On était déguisé d’une part en treillis, et d'autre part, on avait fait la représentation d’un gendarme qui avait une matraque ensanglantée. Il y avait les effigies de Richard Nixon, Georges Pompidou. Le sous-préfet Hugodot a dit qu’on portait atteinte à l’image de l’État Français. Il a voulu nous interdire de défiler. On a été dans les médias … Et puis, on s’est retrouvé d’un dimanche à l’autre de 500 à 1 500 personnes.
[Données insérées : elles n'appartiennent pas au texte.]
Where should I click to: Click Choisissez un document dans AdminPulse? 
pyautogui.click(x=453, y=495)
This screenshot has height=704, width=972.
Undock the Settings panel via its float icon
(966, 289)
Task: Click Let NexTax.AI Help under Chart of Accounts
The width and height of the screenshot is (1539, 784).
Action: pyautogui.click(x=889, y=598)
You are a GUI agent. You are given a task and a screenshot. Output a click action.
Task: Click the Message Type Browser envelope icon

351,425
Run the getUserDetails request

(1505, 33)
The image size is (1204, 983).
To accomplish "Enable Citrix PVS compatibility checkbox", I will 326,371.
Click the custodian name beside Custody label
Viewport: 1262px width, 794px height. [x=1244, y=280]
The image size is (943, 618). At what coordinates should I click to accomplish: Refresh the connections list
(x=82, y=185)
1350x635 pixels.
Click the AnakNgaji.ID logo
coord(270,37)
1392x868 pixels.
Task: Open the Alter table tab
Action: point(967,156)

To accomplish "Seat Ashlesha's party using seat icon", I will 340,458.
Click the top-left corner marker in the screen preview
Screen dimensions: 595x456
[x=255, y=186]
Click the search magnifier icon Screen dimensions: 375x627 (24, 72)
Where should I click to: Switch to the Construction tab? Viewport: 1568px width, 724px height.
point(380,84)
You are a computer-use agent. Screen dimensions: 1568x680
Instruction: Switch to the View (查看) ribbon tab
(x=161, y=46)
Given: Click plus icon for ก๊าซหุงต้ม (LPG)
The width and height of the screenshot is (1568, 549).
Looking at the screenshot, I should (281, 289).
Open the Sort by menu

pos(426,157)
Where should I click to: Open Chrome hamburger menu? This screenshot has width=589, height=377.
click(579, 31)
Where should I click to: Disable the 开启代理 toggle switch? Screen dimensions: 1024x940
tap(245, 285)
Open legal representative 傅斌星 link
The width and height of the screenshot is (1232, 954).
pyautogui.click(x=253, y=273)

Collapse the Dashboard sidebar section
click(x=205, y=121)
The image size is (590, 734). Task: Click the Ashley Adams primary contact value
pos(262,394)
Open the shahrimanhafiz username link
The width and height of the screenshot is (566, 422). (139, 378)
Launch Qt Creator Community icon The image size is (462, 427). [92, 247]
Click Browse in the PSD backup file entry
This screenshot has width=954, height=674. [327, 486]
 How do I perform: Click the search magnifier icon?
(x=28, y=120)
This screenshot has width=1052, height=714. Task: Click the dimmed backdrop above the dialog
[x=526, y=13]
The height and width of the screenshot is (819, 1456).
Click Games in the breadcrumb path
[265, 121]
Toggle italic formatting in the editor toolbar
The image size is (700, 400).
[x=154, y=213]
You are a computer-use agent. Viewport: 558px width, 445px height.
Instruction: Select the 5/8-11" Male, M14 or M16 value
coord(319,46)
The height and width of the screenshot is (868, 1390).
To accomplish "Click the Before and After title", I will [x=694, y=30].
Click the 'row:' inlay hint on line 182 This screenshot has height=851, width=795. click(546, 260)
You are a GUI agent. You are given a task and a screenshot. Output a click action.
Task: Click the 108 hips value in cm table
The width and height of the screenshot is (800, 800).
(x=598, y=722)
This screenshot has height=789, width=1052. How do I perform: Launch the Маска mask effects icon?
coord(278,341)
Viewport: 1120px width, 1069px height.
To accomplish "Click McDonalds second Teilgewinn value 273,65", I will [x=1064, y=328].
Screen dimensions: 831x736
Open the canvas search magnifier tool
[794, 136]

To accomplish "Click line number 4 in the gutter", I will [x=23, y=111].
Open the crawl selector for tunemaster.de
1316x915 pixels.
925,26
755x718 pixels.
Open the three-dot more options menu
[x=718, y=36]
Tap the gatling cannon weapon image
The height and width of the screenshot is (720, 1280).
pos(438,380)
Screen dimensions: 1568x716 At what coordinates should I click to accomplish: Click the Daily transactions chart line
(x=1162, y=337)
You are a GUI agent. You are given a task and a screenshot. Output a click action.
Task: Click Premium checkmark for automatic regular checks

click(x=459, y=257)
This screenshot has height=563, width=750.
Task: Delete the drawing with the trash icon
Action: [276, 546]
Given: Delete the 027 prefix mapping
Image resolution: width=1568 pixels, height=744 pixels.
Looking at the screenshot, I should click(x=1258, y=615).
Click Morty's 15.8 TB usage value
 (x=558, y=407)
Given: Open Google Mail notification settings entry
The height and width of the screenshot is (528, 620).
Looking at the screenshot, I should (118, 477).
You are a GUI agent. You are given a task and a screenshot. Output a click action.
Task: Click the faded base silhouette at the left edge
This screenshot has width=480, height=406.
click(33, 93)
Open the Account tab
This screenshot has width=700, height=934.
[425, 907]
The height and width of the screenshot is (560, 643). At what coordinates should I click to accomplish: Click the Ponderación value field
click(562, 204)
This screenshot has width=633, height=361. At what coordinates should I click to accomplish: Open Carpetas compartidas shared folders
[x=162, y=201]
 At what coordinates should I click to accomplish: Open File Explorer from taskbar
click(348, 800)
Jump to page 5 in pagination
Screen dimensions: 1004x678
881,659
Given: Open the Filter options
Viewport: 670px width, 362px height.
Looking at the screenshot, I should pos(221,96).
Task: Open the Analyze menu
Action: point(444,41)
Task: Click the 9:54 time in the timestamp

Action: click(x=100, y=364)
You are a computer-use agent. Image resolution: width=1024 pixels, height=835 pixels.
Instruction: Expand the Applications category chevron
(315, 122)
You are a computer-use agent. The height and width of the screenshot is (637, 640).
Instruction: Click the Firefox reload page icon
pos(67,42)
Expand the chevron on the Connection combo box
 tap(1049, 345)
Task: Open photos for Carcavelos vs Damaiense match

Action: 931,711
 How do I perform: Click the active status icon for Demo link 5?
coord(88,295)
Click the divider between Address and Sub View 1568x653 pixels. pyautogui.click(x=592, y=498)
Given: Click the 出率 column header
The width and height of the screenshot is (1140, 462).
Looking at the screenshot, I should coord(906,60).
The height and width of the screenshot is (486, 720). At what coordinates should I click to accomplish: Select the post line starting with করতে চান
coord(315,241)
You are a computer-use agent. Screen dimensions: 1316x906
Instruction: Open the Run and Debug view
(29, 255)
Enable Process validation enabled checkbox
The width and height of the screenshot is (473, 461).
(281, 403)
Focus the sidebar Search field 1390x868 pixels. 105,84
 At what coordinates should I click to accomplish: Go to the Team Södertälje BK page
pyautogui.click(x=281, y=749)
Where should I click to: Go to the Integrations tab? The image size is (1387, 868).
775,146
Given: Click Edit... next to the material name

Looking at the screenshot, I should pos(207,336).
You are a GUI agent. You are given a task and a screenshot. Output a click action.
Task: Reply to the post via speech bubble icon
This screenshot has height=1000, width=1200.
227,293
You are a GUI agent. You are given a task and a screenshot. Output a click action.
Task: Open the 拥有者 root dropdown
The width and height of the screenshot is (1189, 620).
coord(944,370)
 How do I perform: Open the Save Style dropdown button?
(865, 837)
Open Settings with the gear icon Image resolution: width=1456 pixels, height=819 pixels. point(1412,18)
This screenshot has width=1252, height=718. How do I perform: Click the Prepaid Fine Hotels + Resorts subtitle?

Michel Halley, membre fondateur du groupe Akiyo

Michel Halley, membre de Nasyon, premier président de l'association Akiyo

Depuis la naissance du mouvement Akiyo, surnommé manman mas-la, une dizaine d’autres groupes ont vu le jour, 50/50, Nasyon, Le Pwen, Klé La, Mas ka klé ou encore Vim. Leurs performances sont le fruit d'une préparation minutieuse, mêlant costumes élaborés, rythmes endiablés et une énergie communicative, faisant de chaque sortie une œuvre d'art vivante. Un tourbillon de couleurs, de sons et d’émotions. Par leur créativité et leur engagement, ils se réinventent continuellement pour parler aux nouvelles générations. À l'image de Vim et sa musique, elle révolutionne les codes et transporte musiciens, danseurs, et spectateurs avec sa symphonie porcelaine. Les mas a pò sont le cœur battant d’une tradition, qui loin de s’essouffler, gagne en intensité, au fil des années. "Les gens ont besoin de se présenter, d'exister, car il y a trop de choses qui désagrègent l'homme. Une des choses communes, la plus manifeste en Guadeloupe, c'est cette affaire de carnaval", conclu Michel Halley. En ces temps où le monde semble parfois perdre ses repères, le Mas se révèle être un phare, éclairant l’avenir de toute une communauté.